Teraz już naprawdę dobranoc. Miłych snów o wieloznaczności słów :)
Reasumując (moja mama mawiała: w tym cały ambaras, żeby dwoje chciało naraz) potrzeba i warsztatu, i dobrego pomysłu :)
Napisz więc, Skoia, kilka słów o dobrym temacie :) To był żart oczywiście :)
Dziękuję za rady, które jak zawsze biorę sobie do serca i serdecznie pozdrawiam :)
Zdaję sobie sprawę, że tekst wygląda sztywno. Chciałam, by artykuł zmusił do myślenia. Nie aby od teraz, pisząc każde zdanie, zagłębiać się w jego sens i myśleć piętnaście minut, czy "hmm, na pewno użyłam dobrych słów?", bo w takim tempie napiszesz przez cały dzień pół strony, zmęczysz się, zniechęcisz, rzucisz pisanie w cholerę. Ale aby zdać sobie sprawę, że da się kształtować powieść zdaniami, w których każdy wyraz ma znaczenie i robi na czytelniku odpowiednie wrażenie. W sumie o "zdać sobie sprawę" chodziło mi w tym artykule najbardziej.
Wychodzę z założenia, że trzeba po prostu pisać. Byle jak, od serca, ciągiem, nieprzerwanie, dopóki się nie skończy.
[Ale też z umiarem, co by iść normalnie spać, a rano, zanim się znów zacznie, to spokojnie zjeść śniadanie, wypić kawę. Zorganizować sobie dni tak, by wyrabiać limity, samemu ustawiać sobie poprzeczkę, ale pisać i wyrabiać sobie nawyk pisania. Nie ma autorów, którym nie wyszło. W tym biznesie tak naprawdę nie ma przegranych, to pocieszające. Są tylko ci, którzy oddali zwycięstwo walkowerem].
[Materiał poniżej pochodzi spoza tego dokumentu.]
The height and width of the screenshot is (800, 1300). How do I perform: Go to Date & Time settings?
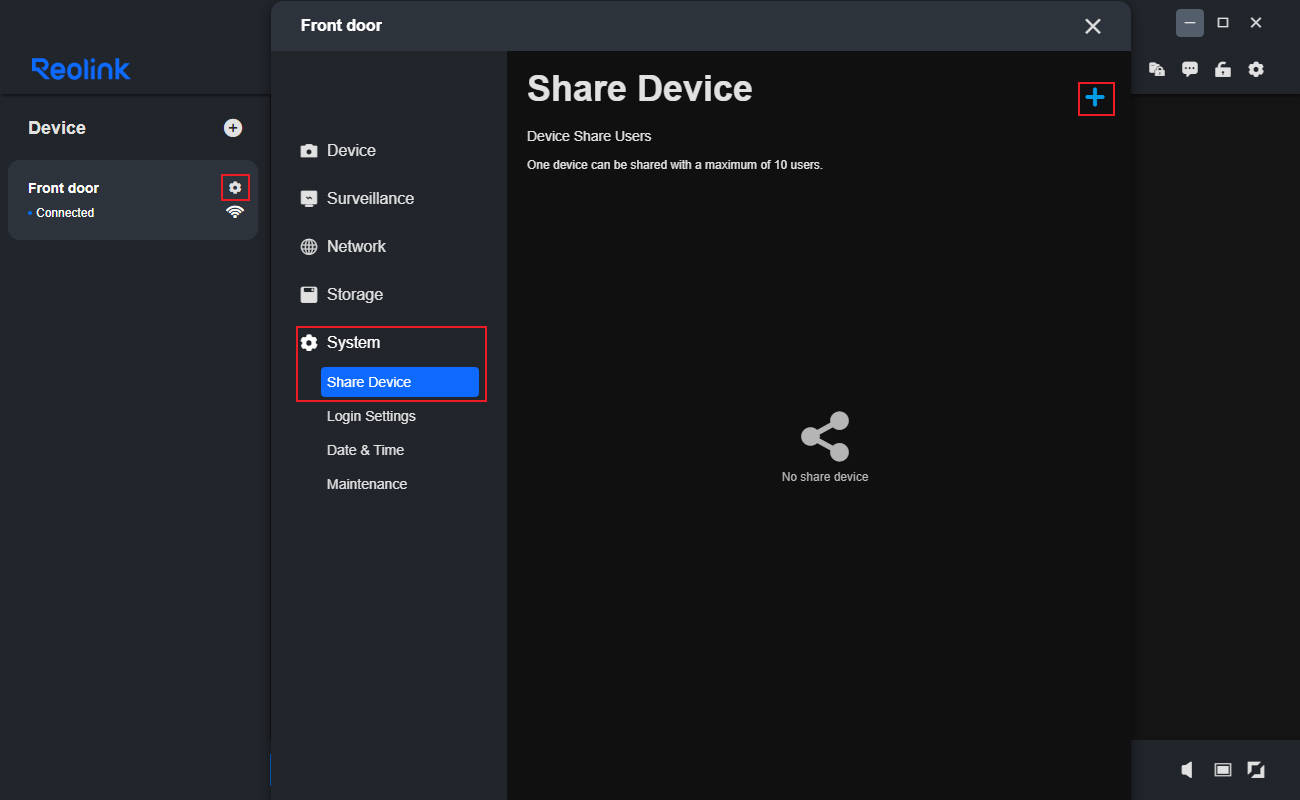[x=365, y=450]
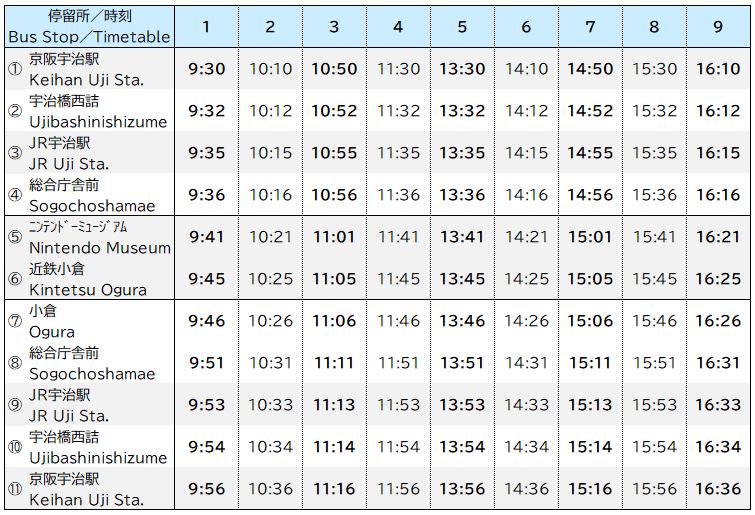Click column header 5
Image resolution: width=755 pixels, height=515 pixels.
pos(462,26)
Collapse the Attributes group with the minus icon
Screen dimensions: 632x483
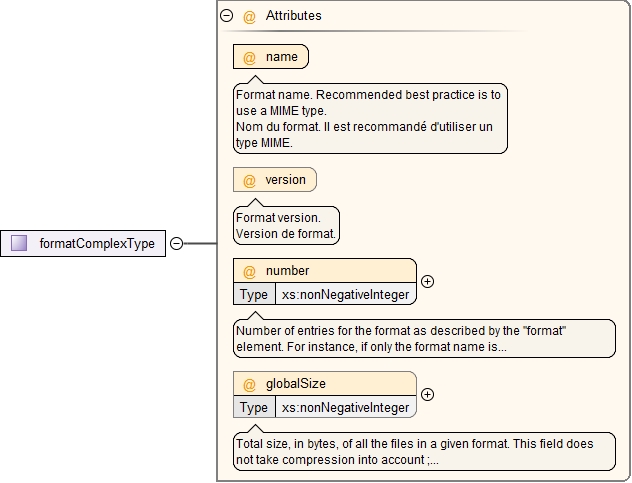click(x=227, y=16)
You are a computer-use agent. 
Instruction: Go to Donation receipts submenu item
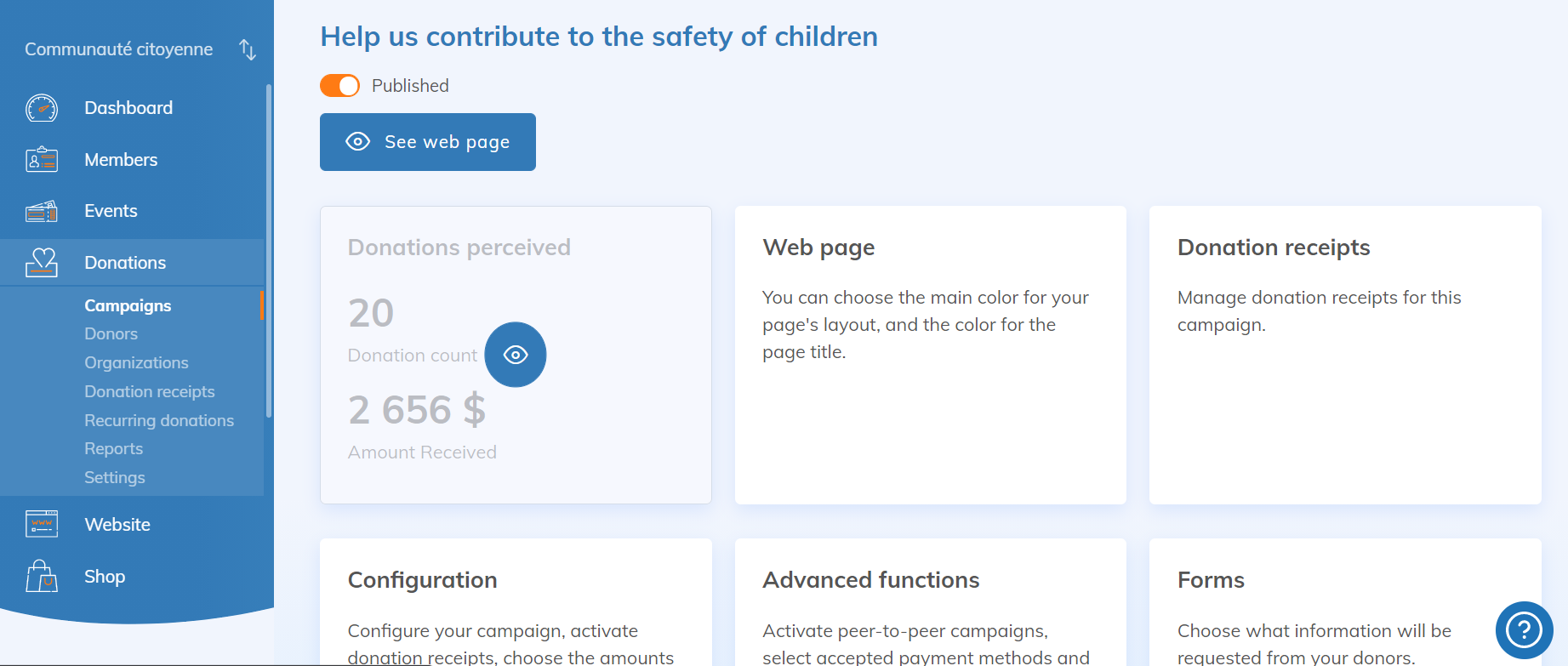[150, 391]
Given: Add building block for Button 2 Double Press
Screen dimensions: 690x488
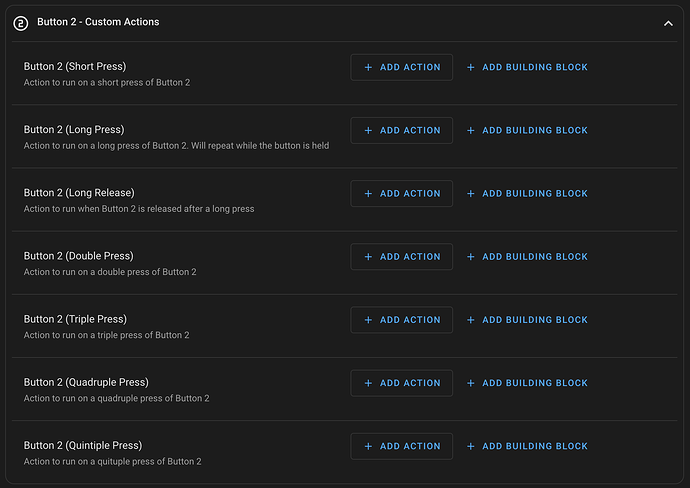Looking at the screenshot, I should (x=527, y=257).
A jak już wylejesz z serducha wszystko, to wtedy dopiero kształtujesz. Nadajesz formę. Bez sensu jest analizowanie każdego zdania, kiedy wena każe nam pisać to, co ślina na język przynosi. Szkoda wtedy tej weny; lepiej pisać, póki jest chęć, korzystać z czasu i przypływu energii do tego. Na poprawki przyjdzie czas później. I też niekoniecznie – są i tacy, co nie muszą poprawiać wielu zdań, bo piszą z marszu i od razu w trakcie kreowania first draftu podświadomie stosują te zasady, jakby o nich wiedząc tak po prostu. I to chyba właśnie jest talent – tak myślę. Że od razu piszą i od razu trafia, nawet gdy warsztatowo tak sobie, to efekt robi już samo pisanie z pisania.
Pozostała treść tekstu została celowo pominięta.